The Winnipeg Blue Bombers will announce a loss of just under $800,000 for their 2012 fiscal year.
The club will release its annual report Tuesday and a board source says it will include a loss in the neighbourhood of $780,000.
Construction delays at the club’s new stadium, Investors Group Field, forced the Bombers to play an unexpected extra season in 2012 at Canad Inns Stadium. That forced the club to spend money on operations at two facilities while only taking in revenue from one — and the predictable result was the bottom line paid the price.
The product on the field in 2012 was also inferior — the club went 6-12 during the regular season and missed the playoffs for the third time in four years — and that also hurt the bottom line.
The Bombers sold out Canad Inns Stadium four times in 2012 and in the end averaged 27,981 fans over nine regular season home games, down an average of 1,576 per game from 2011.
Still, it was team’s problems off the field, not on them, that hurt the Bombers most in 2012. While the club refused on Monday to make anyone available to discuss the financial loss in 2012 — a news conference is scheduled for Tuesday afternoon, followed by the club’s annual Fan Forum Tuesday evening — chief operating officer Jim Bell told the Free Press late last year that football actually turned a profit in 2012.
"I’m very confident in telling you we will be in the black in normal operations," Bell told the Free Press in late November.
The problem, alas, was everything else, Bell said at the time. "We have expenses related to stadium development that fall outside normal operations and I’m not sure where those will end up," Bell continued.

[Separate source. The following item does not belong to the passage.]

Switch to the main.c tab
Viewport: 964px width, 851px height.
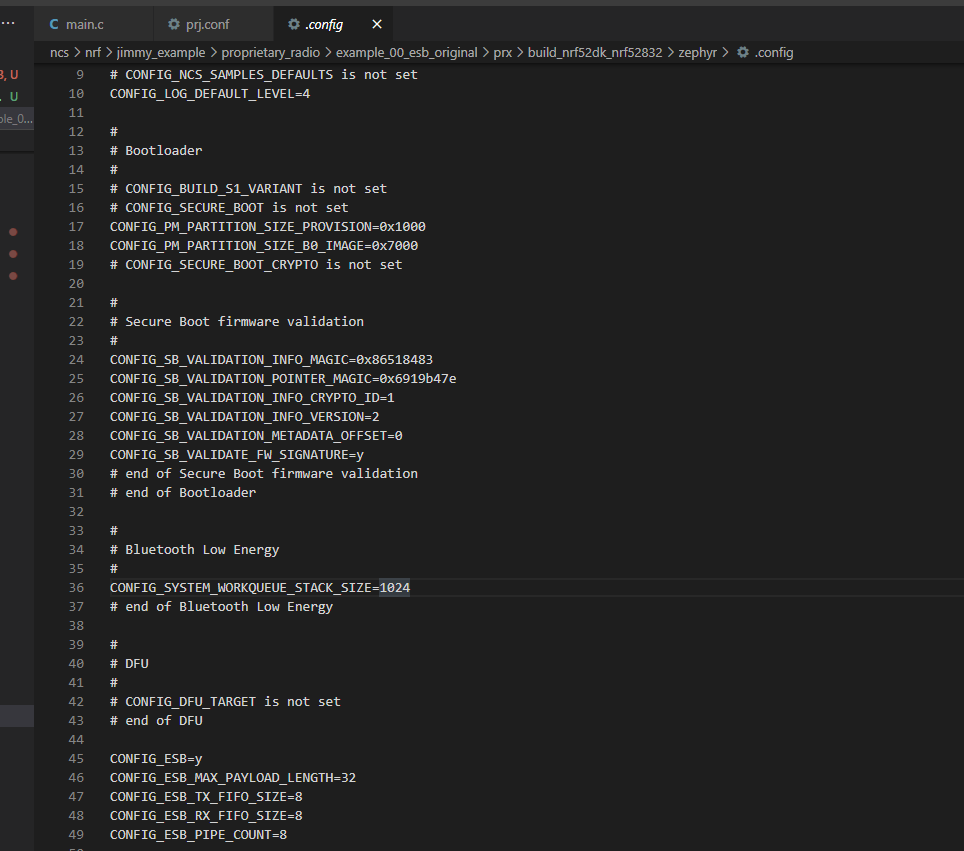click(x=87, y=24)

"But put it this way, if we do end up below the line, it’s not going to be in the red to the extent some people might think it would be given the year we had relative to the year before...
"It’s going to bring down our bottom line. It’s just still a question of whether it puts us in the red or not."

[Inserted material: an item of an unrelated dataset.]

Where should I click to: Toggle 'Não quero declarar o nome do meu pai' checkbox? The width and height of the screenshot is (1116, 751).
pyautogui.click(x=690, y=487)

The Bombers recorded a record $3-million profit on normal operations in a 2011 season that saw the team make it all the way to the Grey Cup game before falling to the BC Lions.
While a loss of about $800,000 in 2012 is significant — and significantly larger than the negligible loss Bell seemed to be predicting to the Free Press late last year — it is almost negligible in the bigger picture of a team moving into a new stadium this season worth just under $200 million.
The revenue-generating capabilities of the new stadium were on display Monday as the club announced a Paul McCartney concert for Investors Group Field on Aug. 12, the second major concert for the stadium this summer.
The first concert — Taylor Swift on June 22 — sold out in hours when tickets went on sale late last year.